The floral genre has bloomed in still life art, especially with Flemish painters. This was down to their techniques of mimetic realism as well as to the growth of botanical endeavours and flower markets in this region of Europe. Flowers were generally represented as they would be in nature, or copied from illustrations from botanical books. The realistic beauty of these bouquets of flowers with their abundance of blooms and colour created a visual punch that became extremely popular. These paintings radiate joy and seem to pep up and ‘scent’ a room.
The first improbability is the vase itself. It was not used very often. Usually a flower had its own single-stem vase. Big bunches of flowers were rare and very expensive.

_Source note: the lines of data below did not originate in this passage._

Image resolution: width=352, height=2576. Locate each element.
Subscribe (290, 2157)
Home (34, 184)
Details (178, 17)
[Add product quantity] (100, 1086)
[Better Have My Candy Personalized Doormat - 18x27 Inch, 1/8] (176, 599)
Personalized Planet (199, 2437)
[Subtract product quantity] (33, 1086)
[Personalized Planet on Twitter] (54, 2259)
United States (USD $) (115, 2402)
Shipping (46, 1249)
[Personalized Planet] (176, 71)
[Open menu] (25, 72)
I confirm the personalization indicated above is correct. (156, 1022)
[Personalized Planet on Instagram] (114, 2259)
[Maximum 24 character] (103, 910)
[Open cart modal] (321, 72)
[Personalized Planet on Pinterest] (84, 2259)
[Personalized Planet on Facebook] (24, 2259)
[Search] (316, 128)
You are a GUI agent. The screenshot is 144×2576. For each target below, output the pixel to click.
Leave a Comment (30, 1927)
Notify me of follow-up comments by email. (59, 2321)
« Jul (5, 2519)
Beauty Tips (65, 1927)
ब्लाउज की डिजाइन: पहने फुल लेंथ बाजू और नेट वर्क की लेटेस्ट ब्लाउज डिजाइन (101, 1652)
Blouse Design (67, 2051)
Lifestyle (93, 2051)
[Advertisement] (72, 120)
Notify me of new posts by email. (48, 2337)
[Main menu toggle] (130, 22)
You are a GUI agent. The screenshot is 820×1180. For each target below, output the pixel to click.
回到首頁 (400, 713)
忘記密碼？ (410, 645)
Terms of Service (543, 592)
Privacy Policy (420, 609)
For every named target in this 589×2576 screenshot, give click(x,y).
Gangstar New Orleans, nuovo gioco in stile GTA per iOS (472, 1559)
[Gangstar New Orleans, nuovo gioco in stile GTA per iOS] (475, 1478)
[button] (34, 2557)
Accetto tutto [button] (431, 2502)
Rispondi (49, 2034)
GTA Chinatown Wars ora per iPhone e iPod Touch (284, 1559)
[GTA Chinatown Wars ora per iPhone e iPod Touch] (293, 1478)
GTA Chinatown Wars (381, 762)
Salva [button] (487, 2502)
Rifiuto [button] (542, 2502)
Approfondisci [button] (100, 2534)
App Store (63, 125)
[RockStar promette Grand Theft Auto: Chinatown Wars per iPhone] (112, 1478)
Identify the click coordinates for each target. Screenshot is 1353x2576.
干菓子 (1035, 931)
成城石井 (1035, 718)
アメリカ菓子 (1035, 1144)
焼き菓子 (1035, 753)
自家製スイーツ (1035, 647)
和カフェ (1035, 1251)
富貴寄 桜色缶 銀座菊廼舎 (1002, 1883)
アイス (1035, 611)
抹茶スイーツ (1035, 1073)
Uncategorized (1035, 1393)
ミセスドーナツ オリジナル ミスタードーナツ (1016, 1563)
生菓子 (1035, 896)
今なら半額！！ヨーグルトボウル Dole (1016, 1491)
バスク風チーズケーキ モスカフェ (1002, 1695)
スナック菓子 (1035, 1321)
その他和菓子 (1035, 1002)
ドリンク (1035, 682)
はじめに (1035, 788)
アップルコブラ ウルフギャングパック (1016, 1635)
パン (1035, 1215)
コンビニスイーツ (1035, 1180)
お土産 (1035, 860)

Moreover, flowers bloom in different seasons. Some artists used to paint real flowers as well as ones copied from botanical drawings, but others like Jan van Huysum (1682-1749) took a whole year to paint a bouquet of flowers as he waited for different blooms in his ‘bouquet’ to flower in season or for different flowers to appear at the market as some were grown locally and others came from far away. Some flowers could, however, be observed in the Botanical Gardens at Coudenberg Palace in Brussels.
Sublime, these bouquets lasted as long as their joyful canvases remained intact. For sure they are authentic, bloom by bloom. But as a whole bouquet, it’s a hoax!